▶ **SELECTED EXTRACT**:
Segment Open

The Truths I Need Tahiry to Carry
These aren’t just lessons—they’re anchors. I want her to hold onto them when the world tries to confuse her worth or dim her light. They were shaped in pain, sharpened by healing, and covered in prayer.
You’re Not Here Just to Make It Through
You’re not on this earth just to survive. You’re here to shift things. You’re here to take up space, speak up, and live fully. Freedom isn’t something you arrive at; it's something you choose every day, especially in a world that keeps telling you to shrink.
You’re Not Here to Heal Everybody
You are not anyone’s emotional Band-Aid. You are not a rehab center for people who refuse to do their work. Love people, but don’t lose yourself trying to fix them. That’s not healing. That’s sacrifice, and you weren’t born to be sacrificed.
Your Peace Doesn’t Need a Justification
You don’t owe anyone an explanation for your stillness. If God gave you peace, protect it. If something steals your joy or your clarity, let it go. Rest isn’t a reward, it’s your right.
Don’t Keep Loving People Who Keep Hurting You
Stop bleeding for people who keep cutting you. That’s not love, it's self-abandonment. If you have to shrink to stay loyal, it’s time to let go.
You Are Whole, Even When You’re Alone
Being alone is not a death sentence. You don’t have to settle just because you want to be with someone. True strength is knowing your worth and waiting for the love that lifts you up, not the one that weighs you down.
Your ‘No’ Is a Full Sentence
You don’t have to say it sweetly. You don’t have to explain. No is enough. Boundaries are not mean, they’re necessary. You are allowed to protect your peace.
Your Softness Is a Superpower
This world will try to harden you. Don’t let it. Being soft in a world that’s rough is strength. Your tenderness means you didn’t let life turn you cold. That’s power.
You Were Already Chosen
You don’t need a spotlight to matter. You don’t need applause to be valid. You were chosen by God before anyone knew your name. Walk like it.
You Don’t Have to Carry My Wounds
You’re not here to fix what broke me. You are not a continuation of my pain, you’re a new chapter. My silence stops with me. Your freedom starts with you.
Forgiveness Doesn’t Require Access
You can forgive and still not let someone back in. Forgiveness is about peace, not proximity. Some doors need to stay closed for your sanity to stay whole.
You Are More Than What the World Sees
Beauty is not your only value. Your soul, your mind, your spirit, that’s where your real power lives. Don’t just take care of your looks. Feed what’s inside you, too.

Segment Closed

▶ **QUESTIONS**:
1. In the piece on truths for Tahiry, what does it say forgiveness is about?
2. Reproduce the piece on truths for Tahiry word for word from "You Are Whole, Even" to "cold. That’s power.".
3. Carry on the piece on truths for Tahiry from where it stops.

▶ **DATA RECORDS**:
Segment Open

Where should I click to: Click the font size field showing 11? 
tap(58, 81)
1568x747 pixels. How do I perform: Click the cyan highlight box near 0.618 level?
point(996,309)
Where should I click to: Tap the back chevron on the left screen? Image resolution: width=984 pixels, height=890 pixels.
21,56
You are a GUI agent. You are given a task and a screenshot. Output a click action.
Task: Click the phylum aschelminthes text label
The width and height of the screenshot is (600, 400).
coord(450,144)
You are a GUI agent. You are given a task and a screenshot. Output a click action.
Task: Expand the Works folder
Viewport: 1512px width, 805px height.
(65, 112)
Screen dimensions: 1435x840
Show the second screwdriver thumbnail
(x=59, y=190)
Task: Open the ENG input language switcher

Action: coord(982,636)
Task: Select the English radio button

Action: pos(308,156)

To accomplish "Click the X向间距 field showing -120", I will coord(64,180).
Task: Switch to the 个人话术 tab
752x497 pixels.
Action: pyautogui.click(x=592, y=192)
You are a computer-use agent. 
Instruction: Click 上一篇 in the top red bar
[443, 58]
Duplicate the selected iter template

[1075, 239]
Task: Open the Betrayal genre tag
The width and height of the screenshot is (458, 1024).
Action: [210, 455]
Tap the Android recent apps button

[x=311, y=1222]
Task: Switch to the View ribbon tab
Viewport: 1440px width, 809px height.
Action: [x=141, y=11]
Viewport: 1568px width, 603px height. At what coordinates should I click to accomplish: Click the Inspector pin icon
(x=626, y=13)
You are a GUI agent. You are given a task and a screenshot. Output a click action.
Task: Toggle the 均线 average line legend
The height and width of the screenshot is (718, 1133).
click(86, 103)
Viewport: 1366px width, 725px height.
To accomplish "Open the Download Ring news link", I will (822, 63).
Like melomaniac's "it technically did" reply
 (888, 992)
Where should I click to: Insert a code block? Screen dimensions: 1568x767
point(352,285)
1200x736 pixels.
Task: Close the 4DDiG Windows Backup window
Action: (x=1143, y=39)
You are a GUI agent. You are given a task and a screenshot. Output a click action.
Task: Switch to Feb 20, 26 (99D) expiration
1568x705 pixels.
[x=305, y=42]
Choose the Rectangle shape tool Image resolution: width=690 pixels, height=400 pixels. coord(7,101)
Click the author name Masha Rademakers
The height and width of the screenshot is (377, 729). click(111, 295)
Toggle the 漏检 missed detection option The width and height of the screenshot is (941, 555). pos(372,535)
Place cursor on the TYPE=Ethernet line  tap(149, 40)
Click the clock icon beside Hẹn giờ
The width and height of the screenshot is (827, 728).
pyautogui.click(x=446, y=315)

Segment Closed

▶ **ANSWERS TO THE PROBLEMS**:
1. Forgiveness is about peace, not proximity.

2.
You Are Whole, Even When You’re Alone
Being alone is not a death sentence. You don’t have to settle just because you want to be with someone. True strength is knowing your worth and waiting for the love that lifts you up, not the one that weighs you down.
Your ‘No’ Is a Full Sentence
You don’t have to say it sweetly. You don’t have to explain. No is enough. Boundaries are not mean, they’re necessary. You are allowed to protect your peace.
Your Softness Is a Superpower
This world will try to harden you. Don’t let it. Being soft in a world that’s rough is strength. Your tenderness means you didn’t let life turn you cold. That’s power.

3.
God Is Not Your Last Resort
He’s not your Plan B. He’s your foundation. Trust Him when the way is blurry. Praise Him before the blessing comes. He sees you, especially when the world doesn’t.
This Is How We Change the Story
We break cycles by breaking silence. We rewrite legacy not just with words, but with our choices... by healing, by resting, by loving ourselves enough to do it differently.
So let the apple fall. Let it roll. Let it land in soil we prepared with prayer, with therapy, with faith, with truth. Let our daughters walk into rooms we were never allowed in and know, without question:
They are not just our hope. They are our healed prayers in motion.

A Call to Reflect
As you finish reading, I invite you to pause and sit with this: What are you carrying that you don’t want your children to inherit?
It could be the silence you thought was protecting them, the habits you normalized without meaning to, or the unspoken pain you’ve learned to live with but never healed.
This isn’t about shame, it's about honesty. It's about making room for truth, because awareness is where healing begins.
Ask yourself:
What do I want the next generation to be free from?
What cycles can stop with me?
What kind of soil am I preparing for those coming after me?
We don’t have to pass down everything we’ve been through. We get to choose what continues and what ends. We get to choose healing. We get to choose freedom.
Let this be your invitation to start the work, to keep going, to break what needs breaking so those after you can build something new.
Because legacy isn’t just what we leave behind. It’s what we lift off their shoulders.